-- start of Page text --

[WikiEN-l] Re: Blocking without following policy

Delirium delirium at hackish.org
Sat Jun 12 19:29:33 UTC 2004


Anthere wrote:

> Now, the question is (and that is a very good question) : should 
> sysops take such decisions, or should they wait for the AC to decide 
> for them ?
>
> As I said above, I think the policy leaves room for a group of sysops 
> to act temporarily, before the AC does.
>
> Is it good ?
> *yes, because AC is acting slowly. Participants are getting upset to 
> see reincarnations waiting for 2 months before "judgment" by the AC. 
> It is no good that participants become angry. In real life, there is 
> similar provision.... when someone is said to have done something 
> deeply wrong and is considered a potential threat to the society, he 
> may be put in jail before the judgment is made. He should be put in 
> jail only if there is enough evidence naturally. But this prevents 
> damage to the society, while giving time to judge fairly.

-- end of Page text --
-- start of Data rows --

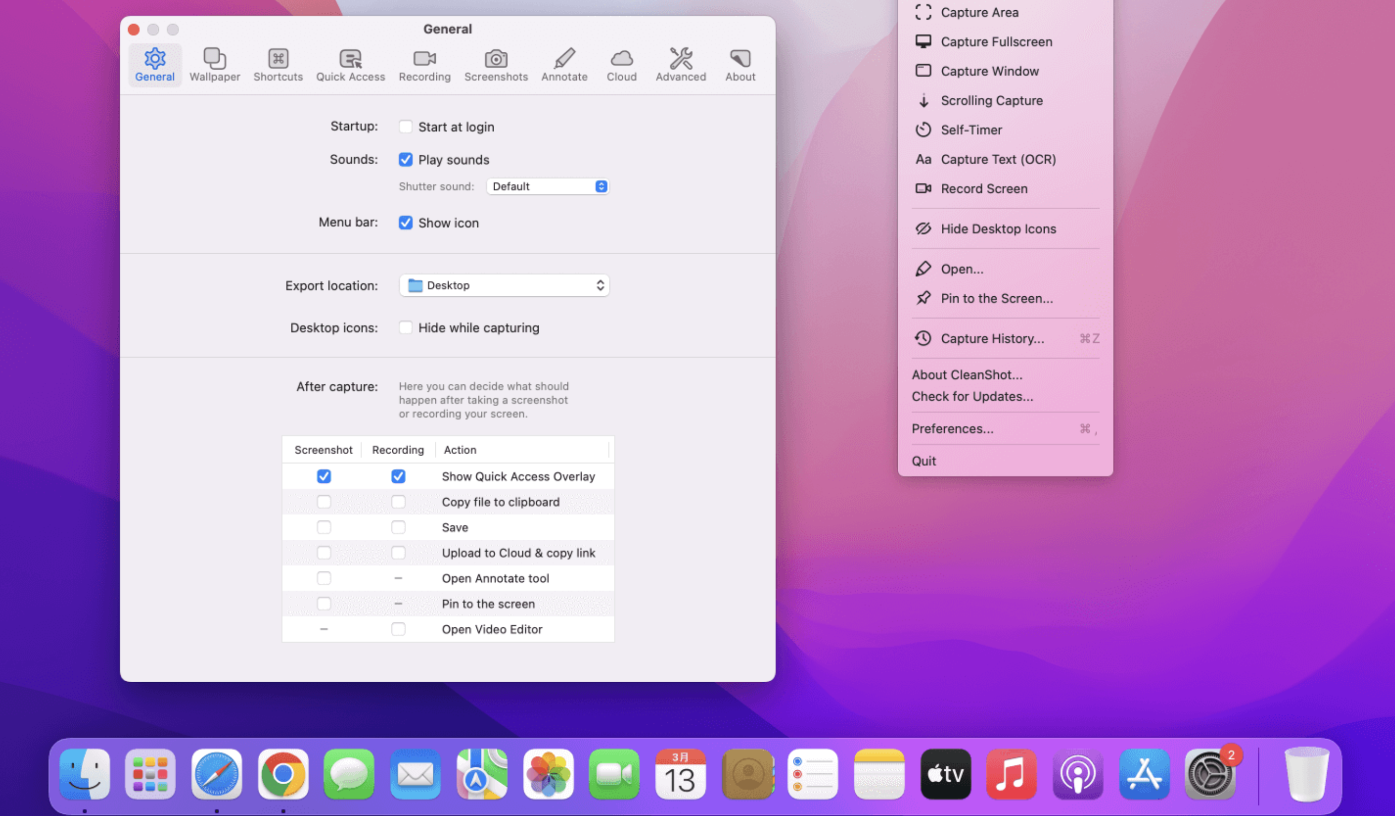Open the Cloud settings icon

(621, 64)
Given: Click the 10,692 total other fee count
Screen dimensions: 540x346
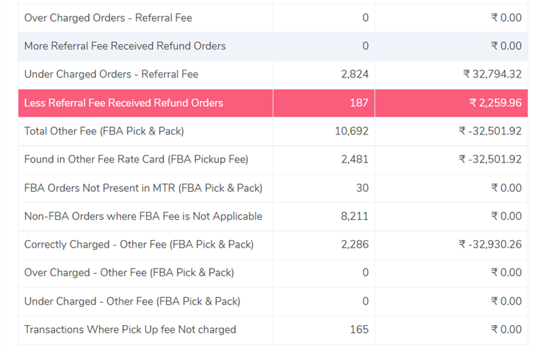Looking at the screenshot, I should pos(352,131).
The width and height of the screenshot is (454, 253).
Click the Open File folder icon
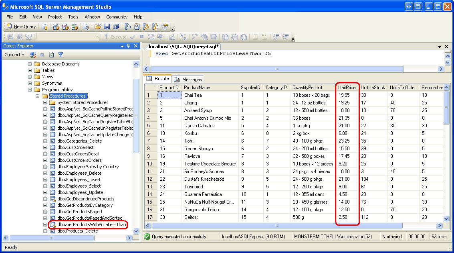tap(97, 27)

-- end of Data rows --

Continue the mailing-list post about blocking without following policy, picking up after its last sentence.

> If there is a mistake, we should deeply apology to the wrongly-blocked 
> person, and re-consider how we are looking for evidence for next cases.
>
> *yes, it is also good because power should be in the hand of people 
> first. Those doing the daily work. This is the wiki way.

I agree with this.  Perhaps if we had an AC filled with lots of paid 
employees or people with no other non-Wikipedia commitments it'd be 
better to have a dedicated investigative team to decide these things, 
but that seems pretty far-fetched.  I think reaching a consensus on 
whether the user is a reincarnation, (the wiki way, as you aptly 
described it) is a better approach.  I'm not sure if this should be 
formalized or left sort of informal, but the general guideline would be 
that if a pretty large majority seem to think it's a reincarnation, we 
should assume it is, while if there is widespread disagreement, then 
perhaps we can't assume it is.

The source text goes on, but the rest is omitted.